WORK REQUEST: Your output should be one number, which is how many lines in the material contain "Dies".

DATASET EXCERPTS:
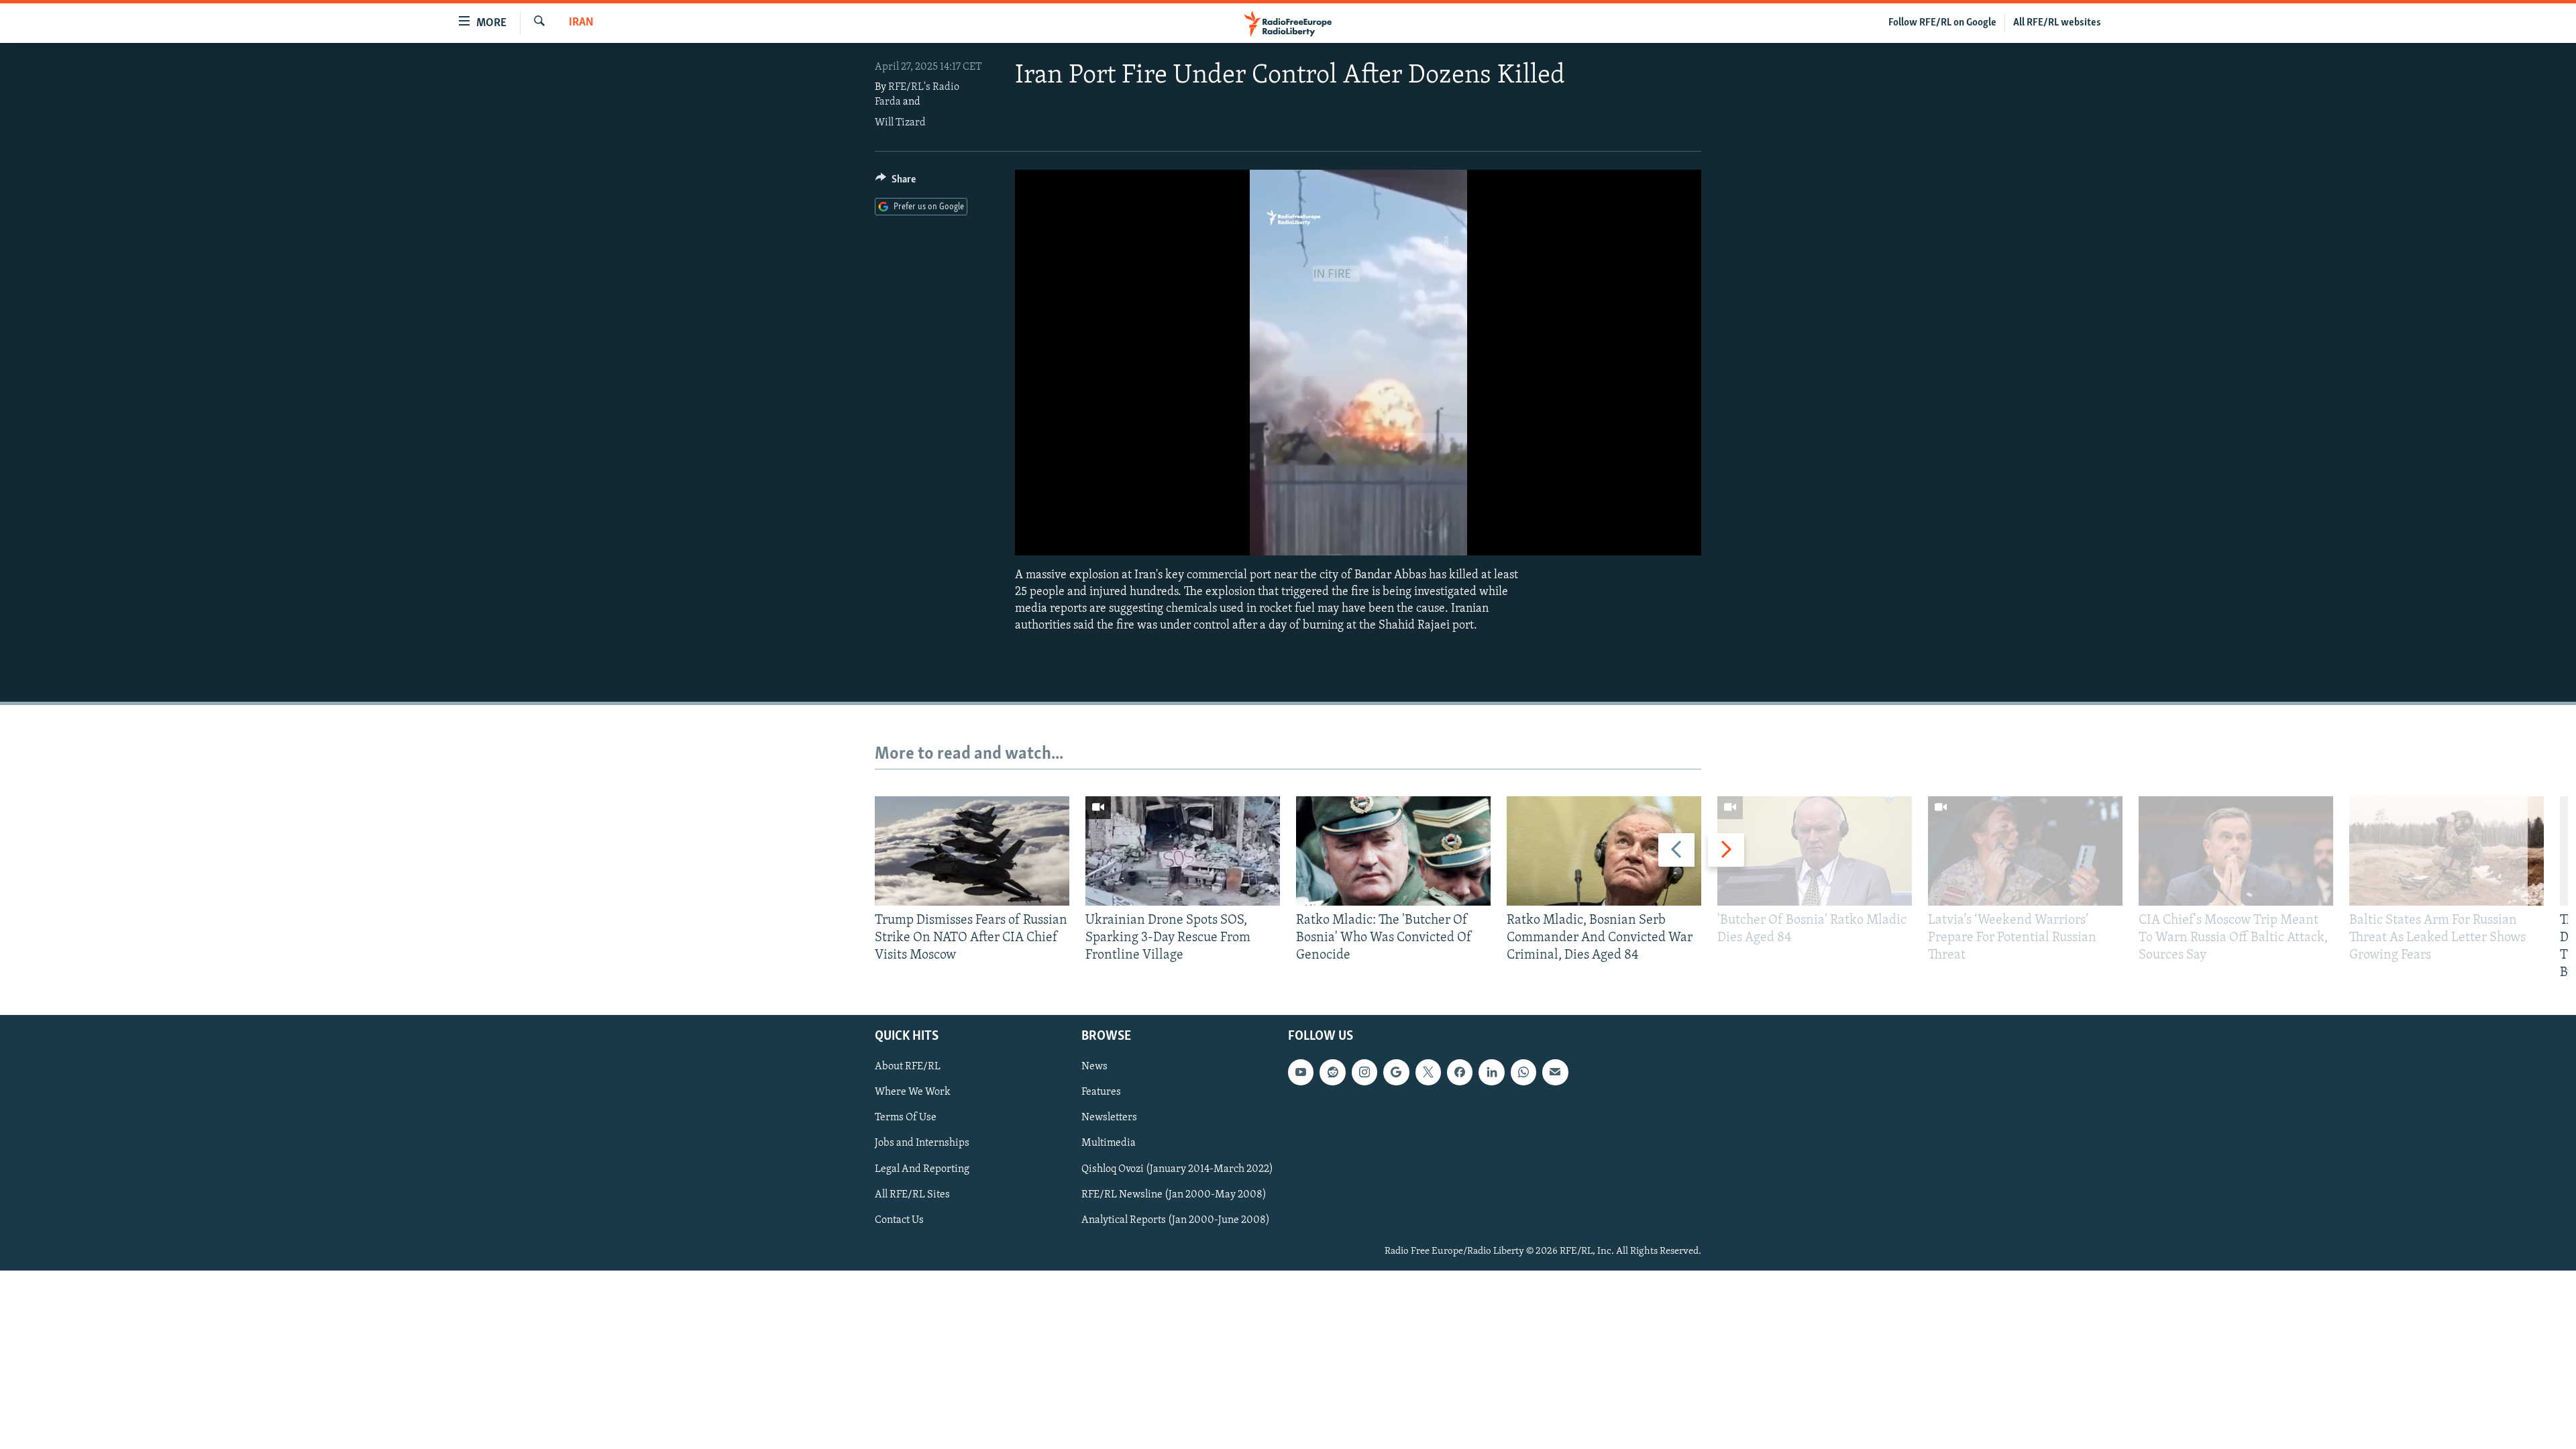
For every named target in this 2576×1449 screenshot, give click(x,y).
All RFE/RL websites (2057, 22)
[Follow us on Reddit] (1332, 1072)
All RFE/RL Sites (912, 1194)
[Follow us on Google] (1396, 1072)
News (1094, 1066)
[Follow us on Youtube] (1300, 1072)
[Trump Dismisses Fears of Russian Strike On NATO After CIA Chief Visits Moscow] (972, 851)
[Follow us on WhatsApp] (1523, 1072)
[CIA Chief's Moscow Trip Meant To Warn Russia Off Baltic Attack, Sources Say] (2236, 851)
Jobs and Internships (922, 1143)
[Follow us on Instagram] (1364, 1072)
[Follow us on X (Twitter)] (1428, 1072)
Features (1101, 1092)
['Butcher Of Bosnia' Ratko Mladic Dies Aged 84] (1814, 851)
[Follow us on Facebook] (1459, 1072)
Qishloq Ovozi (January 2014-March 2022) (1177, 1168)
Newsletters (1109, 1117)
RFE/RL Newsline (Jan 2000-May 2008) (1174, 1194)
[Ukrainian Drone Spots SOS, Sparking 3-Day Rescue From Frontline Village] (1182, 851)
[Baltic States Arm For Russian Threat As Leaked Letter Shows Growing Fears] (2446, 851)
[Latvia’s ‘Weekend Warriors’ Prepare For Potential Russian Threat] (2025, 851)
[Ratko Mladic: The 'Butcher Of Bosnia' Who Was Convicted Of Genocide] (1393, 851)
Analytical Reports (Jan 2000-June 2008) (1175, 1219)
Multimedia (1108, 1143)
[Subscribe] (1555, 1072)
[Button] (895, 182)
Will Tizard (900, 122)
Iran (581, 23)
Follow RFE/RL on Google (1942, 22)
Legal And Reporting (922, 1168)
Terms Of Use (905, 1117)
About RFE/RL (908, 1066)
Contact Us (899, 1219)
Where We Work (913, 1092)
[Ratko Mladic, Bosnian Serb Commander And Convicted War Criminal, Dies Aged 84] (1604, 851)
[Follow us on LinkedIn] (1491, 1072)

RESPONSE FOR THIS EXERCISE: 2